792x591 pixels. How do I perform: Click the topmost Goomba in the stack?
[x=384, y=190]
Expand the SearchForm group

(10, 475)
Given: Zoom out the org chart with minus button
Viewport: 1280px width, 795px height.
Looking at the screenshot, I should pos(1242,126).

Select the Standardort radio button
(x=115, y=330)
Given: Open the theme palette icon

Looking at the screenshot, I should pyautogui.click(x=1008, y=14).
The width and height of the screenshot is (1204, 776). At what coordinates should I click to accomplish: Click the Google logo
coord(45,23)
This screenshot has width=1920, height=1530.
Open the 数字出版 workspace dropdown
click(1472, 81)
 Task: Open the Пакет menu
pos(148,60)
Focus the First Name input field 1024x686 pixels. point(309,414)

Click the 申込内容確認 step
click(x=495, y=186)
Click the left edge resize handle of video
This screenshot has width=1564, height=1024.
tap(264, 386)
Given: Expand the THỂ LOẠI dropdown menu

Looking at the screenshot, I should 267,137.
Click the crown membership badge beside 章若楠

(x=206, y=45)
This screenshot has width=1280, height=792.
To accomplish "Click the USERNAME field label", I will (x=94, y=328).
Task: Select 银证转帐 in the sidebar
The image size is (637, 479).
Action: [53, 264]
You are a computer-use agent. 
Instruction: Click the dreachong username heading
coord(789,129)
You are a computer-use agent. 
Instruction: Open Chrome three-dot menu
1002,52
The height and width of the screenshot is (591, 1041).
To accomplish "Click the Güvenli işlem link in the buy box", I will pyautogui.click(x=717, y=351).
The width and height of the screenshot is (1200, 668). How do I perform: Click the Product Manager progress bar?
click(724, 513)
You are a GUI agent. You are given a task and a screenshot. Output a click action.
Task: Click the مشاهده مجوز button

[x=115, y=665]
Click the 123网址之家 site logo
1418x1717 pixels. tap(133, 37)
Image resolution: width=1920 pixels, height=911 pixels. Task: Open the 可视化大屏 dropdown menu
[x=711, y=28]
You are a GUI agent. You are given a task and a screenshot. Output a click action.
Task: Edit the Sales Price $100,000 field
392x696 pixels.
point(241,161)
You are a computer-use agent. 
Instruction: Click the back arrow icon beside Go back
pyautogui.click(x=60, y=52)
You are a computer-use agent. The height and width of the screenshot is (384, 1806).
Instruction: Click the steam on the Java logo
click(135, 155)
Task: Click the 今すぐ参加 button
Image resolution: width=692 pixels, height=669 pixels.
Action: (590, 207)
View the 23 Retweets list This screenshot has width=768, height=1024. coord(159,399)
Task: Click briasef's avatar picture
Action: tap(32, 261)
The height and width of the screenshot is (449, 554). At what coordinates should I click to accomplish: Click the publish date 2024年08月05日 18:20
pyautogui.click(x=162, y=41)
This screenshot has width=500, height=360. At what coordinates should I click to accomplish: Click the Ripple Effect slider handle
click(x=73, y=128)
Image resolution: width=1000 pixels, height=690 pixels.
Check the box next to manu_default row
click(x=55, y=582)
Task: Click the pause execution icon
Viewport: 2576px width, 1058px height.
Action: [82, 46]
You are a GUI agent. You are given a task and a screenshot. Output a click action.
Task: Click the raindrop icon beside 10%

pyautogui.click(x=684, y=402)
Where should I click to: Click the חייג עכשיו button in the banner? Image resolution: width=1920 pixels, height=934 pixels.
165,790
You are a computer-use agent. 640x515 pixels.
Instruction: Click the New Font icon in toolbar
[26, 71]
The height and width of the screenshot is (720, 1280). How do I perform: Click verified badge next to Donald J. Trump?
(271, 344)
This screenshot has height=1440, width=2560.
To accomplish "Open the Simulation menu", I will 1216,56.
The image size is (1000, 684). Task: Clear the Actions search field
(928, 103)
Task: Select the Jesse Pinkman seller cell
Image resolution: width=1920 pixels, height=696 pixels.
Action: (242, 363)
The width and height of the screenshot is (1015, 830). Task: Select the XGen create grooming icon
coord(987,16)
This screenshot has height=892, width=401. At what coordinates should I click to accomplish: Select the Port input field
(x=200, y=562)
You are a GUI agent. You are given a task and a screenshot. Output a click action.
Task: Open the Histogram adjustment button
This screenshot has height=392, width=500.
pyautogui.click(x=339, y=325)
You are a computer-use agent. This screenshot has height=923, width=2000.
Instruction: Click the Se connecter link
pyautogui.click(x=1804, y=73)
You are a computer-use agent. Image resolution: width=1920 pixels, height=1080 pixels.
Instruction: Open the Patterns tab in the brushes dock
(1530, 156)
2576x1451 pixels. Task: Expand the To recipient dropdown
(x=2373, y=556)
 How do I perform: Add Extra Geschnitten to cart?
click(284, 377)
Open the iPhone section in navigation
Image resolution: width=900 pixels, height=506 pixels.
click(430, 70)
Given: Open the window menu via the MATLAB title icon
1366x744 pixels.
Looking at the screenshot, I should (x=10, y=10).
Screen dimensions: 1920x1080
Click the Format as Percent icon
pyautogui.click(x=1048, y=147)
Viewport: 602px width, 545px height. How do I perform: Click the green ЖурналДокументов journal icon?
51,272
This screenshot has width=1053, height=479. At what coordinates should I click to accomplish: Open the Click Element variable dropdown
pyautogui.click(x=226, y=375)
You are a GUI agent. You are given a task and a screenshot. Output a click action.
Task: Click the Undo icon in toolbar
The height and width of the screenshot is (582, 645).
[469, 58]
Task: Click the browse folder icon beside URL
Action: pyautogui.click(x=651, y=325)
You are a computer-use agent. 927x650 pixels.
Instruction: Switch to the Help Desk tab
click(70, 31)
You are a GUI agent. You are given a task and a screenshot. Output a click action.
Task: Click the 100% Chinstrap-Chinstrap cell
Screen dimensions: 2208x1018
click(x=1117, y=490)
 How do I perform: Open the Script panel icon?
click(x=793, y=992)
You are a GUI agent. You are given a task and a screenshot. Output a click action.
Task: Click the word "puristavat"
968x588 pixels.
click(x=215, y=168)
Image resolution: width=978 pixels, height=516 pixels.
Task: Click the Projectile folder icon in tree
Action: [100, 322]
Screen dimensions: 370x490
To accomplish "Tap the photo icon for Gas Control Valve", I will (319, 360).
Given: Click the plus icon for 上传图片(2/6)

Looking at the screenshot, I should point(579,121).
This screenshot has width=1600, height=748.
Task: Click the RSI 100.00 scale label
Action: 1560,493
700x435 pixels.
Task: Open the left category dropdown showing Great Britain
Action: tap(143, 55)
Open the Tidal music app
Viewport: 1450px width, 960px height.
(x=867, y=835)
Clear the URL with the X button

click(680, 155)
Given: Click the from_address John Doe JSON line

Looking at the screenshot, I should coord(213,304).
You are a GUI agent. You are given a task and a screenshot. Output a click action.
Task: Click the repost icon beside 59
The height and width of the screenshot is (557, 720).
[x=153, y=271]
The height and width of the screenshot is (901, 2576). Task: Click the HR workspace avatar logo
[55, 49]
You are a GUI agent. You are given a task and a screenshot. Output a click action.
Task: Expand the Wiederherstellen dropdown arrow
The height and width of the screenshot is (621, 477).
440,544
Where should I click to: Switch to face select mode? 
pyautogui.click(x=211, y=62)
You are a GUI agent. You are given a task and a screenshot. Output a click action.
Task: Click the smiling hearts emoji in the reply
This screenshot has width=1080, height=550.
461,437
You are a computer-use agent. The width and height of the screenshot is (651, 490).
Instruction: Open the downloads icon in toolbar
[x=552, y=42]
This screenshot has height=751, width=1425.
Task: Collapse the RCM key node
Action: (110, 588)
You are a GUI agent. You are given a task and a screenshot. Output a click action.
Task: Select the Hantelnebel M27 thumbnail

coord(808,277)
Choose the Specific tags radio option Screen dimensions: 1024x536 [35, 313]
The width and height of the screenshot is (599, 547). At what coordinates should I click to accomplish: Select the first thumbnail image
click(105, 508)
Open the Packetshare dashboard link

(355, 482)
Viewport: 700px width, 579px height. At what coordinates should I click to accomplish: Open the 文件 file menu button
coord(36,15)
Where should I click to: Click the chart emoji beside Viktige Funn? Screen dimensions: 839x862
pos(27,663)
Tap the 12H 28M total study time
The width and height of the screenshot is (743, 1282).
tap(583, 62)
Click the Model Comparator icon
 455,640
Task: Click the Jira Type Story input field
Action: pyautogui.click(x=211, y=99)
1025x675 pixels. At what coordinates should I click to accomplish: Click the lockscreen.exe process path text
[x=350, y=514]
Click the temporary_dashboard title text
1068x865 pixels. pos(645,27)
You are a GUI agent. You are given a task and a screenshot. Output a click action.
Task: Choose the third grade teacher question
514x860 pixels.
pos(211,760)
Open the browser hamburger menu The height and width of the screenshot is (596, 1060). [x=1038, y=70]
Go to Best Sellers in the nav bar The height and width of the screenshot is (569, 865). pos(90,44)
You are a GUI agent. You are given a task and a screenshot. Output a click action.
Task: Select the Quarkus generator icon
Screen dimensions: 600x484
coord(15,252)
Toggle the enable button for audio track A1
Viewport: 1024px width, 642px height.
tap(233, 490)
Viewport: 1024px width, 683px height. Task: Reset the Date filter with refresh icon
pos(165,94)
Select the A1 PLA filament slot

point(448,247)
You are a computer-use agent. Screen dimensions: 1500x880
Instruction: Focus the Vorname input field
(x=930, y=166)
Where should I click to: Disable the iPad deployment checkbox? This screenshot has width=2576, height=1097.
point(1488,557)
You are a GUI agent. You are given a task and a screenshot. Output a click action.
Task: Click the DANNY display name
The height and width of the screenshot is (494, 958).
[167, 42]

● **REQUIRED TASK**
Reproduce the data from the line containing "The width and height of the screenshot is (1200, 668)." through the line containing "point(241,161)", with both of those lines included, copying every line in that stretch word for word.

● **REPLY**
The width and height of the screenshot is (1200, 668). How do I perform: Click the Product Manager progress bar?
click(724, 513)
You are a GUI agent. You are given a task and a screenshot. Output a click action.
Task: Click the مشاهده مجوز button

[x=115, y=665]
Click the 123网址之家 site logo
1418x1717 pixels. tap(133, 37)
Image resolution: width=1920 pixels, height=911 pixels. Task: Open the 可视化大屏 dropdown menu
[x=711, y=28]
You are a GUI agent. You are given a task and a screenshot. Output a click action.
Task: Edit the Sales Price $100,000 field
392x696 pixels.
point(241,161)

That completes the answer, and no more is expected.